▶ [SOURCE EXTRACT]
-------------------------

# Movie Maker Doesn't Save Movies



## marvin_gurl (Jul 31, 2012)

I use Windows Movie Maker 2.6 to make less than five minute videos, but when I try to save it to my computer, it gives a warning message saying 'Windows Movie Maker cannot save the movie to the specified location. Verify that the original source files in your movie are still available, that the saving location is still available, that there is enough disk space, and try again." I haven't changed anything in the original files, I've tried almost every location on my computer to save it, and I know I have more than enough space. Does it have anything to do with my videos being downloaded? I've tried saving the same videos I use in Movie Maker on other forms of movie editors and the same sort of message pops up, so if it is my videos what can I do to make them save?


----------



## zuluclayman (Dec 16, 2005)

How much free space do you have on your hard drive(s) - this error message is a generic message and doesn't always mean that the links have been broken to the source files.

-------------------------

▶ [EXCERPTED DATA]
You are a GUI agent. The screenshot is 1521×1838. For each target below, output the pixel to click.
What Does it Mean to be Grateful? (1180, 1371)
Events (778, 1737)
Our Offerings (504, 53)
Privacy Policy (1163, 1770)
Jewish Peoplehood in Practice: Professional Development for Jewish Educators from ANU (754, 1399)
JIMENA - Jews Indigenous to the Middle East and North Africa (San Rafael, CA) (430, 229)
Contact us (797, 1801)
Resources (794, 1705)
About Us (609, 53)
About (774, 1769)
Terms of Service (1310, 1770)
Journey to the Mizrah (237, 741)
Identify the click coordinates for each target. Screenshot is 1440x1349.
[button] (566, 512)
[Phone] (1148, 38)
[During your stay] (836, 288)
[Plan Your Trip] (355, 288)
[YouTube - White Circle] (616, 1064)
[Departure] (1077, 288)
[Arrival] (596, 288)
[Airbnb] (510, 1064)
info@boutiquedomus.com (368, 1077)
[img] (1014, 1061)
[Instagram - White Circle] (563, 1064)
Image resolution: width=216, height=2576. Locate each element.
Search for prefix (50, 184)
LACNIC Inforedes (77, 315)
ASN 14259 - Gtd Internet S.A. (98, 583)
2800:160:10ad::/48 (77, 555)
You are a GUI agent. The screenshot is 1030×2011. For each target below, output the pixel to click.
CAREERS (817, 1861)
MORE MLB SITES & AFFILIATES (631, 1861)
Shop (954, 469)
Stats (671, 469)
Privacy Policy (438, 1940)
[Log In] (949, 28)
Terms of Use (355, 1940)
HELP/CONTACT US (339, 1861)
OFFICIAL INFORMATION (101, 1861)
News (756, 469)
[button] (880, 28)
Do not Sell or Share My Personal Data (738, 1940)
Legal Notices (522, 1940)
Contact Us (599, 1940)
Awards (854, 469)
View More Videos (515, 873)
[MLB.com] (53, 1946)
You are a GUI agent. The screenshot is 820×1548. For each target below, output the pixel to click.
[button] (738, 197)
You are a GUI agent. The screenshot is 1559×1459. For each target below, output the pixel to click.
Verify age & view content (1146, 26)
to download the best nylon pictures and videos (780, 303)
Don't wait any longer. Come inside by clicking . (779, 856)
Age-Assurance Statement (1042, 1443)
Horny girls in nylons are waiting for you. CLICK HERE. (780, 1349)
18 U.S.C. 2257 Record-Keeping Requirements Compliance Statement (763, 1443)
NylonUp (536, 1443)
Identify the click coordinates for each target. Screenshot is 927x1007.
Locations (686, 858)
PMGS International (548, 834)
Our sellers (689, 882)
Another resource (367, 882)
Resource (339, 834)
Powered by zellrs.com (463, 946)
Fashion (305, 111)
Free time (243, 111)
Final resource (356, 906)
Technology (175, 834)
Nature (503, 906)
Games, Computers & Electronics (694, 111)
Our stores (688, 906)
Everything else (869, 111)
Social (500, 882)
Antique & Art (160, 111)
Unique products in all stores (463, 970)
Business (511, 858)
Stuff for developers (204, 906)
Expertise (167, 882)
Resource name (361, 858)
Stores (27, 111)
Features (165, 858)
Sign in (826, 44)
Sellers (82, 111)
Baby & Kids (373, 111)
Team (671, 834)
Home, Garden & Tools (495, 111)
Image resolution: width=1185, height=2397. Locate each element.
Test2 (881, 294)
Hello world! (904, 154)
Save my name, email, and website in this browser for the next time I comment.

-------------------------

▶ [WORK TO BE COMPLETED]
In the Movie Maker thread, do these statements agree with the text? (a) The poster uses Windows Movie Maker 2.6. (b) The poster has made changes to the original files. (c) The reply says the error message always means the links to the source files are broken. For each, answer yes or no and quote the deciding words. Work from the Movie Maker thread alone.

▶ [WRITTEN SOLUTION]
(a) Yes: "I use Windows Movie Maker 2.6 to make less than five minute videos"
(b) No: "I haven't changed anything in the original files"
(c) No: "this error message is a generic message and doesn't always mean that the links have been broken to the source files"